## Problem statement
Pull every line holding the string "Given" from the records below.
Top of Entries provided
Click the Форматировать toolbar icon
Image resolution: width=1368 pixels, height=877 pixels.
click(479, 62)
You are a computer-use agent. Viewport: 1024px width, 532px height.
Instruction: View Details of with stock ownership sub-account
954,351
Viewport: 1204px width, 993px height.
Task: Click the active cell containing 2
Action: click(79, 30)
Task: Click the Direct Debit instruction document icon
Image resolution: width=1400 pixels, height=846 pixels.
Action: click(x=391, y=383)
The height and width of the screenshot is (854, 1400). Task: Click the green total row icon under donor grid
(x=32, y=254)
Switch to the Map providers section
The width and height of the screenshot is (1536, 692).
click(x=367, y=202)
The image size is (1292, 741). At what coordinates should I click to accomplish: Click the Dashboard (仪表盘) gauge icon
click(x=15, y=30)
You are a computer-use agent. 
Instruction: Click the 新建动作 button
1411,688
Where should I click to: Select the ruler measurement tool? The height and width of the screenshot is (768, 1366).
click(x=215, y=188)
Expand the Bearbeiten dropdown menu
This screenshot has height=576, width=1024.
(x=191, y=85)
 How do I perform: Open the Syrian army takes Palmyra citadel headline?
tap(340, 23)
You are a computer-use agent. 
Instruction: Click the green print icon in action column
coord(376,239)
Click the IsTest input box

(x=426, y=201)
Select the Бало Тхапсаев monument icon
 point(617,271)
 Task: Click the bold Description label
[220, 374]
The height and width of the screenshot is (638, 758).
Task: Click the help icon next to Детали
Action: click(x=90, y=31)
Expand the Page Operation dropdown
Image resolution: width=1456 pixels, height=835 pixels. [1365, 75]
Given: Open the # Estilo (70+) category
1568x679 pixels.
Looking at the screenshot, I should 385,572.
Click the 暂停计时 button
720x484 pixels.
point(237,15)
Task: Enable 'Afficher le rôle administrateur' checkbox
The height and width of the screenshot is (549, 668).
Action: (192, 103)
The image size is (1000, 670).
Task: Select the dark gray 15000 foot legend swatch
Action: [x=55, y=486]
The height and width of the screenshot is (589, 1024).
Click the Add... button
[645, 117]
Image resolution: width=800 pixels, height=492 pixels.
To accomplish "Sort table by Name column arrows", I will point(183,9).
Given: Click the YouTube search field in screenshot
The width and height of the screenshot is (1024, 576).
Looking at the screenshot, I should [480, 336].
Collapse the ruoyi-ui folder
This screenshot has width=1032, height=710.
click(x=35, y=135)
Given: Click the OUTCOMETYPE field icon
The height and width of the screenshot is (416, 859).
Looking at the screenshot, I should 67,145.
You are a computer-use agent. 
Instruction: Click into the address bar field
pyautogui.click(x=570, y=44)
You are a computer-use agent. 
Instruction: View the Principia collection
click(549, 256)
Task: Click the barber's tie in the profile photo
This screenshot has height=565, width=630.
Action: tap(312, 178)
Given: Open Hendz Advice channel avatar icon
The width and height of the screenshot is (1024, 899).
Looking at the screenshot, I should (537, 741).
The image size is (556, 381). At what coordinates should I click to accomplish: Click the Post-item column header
Bottom of Entries provided
## Result of the task
Given: Open the # Estilo (70+) category
Given: Click the YouTube search field in screenshot
Given: Click the OUTCOMETYPE field icon
Given: Open Hendz Advice channel avatar icon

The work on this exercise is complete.